Manduca faktycznie boska jest, ale jako bardziej doświadczona manducowa nosicielka wymienię kilka minusów, które wypłynęły w trakcie...
1. Pas biodrowy jest zbyt sztywny po dłuższym spacerze wpija się w co bardziej kościste, tudzież szerokie biodra (opinię tą podziela moja przyjaciółka, która wahała się czy sobie Manduki nie nabyć)
Poza tym pas jest nieco za szeroki co wpływa również na estetykę, bo drobniejszy nosiciel wygląda jakby miał fartuszek (z przodu lub z tyłu).
2. Kapturek jest dość trudny do obsłużenia jak dzieć odpadnie. Jeśli idę ze starszakiem zazwyczaj przykucam i proszę by młodzieniec obsłużył brata kapturowo :) Jeśli nie mam serwisu pod ręką, odsuwam panel (da się to zrobić nie zdejmując i nie przesuwając dziecia do przodu), koleś wpada głębiej w nosidło i łepek ma podparcie, niestety dzieci rosną i zaczynają bardziej wystawać... :twisted:
3. Paski od pasów naramiennych w przypadku upinania z szelkami na krzyż przez plecy ciężko się dociągają (trudno uchwycić w palce te 1,5 cm paska i dociągnąć sięgając ręką do tyłu, może to ja jestem za mało wygimnastykowana i paluchy mam nie dość mocne :lol: )
4.Przynajmniej w mojej Manduce panel na tendencje do rozsuwania się, co powoduje, że pas z rozsuniętej strony robi się luźny, dzieć jest z tej strony niedociągnięty, a ja mam nierówno rozłożony ciężar.

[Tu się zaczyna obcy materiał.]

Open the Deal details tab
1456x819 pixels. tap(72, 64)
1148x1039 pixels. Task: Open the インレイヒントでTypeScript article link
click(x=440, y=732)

Całe szczęście nie jest to trudno poprawić, niemniej jest to wkurzające, jeśli zdarzy się kilkakrotnie podczas jednego spaceru.
w tej chwili testuję nową limitowaną manduce (con coffee - brązowa w kwiatki)
przede wszystkim - od razu widac, że materiał jest inny ( z biobawełny plus konopie) nie taki szmatławy jak w poprzednich ( a wcześniej już czerwoną miałam ) był. inaczej ( mocniej) są wszyte pasy.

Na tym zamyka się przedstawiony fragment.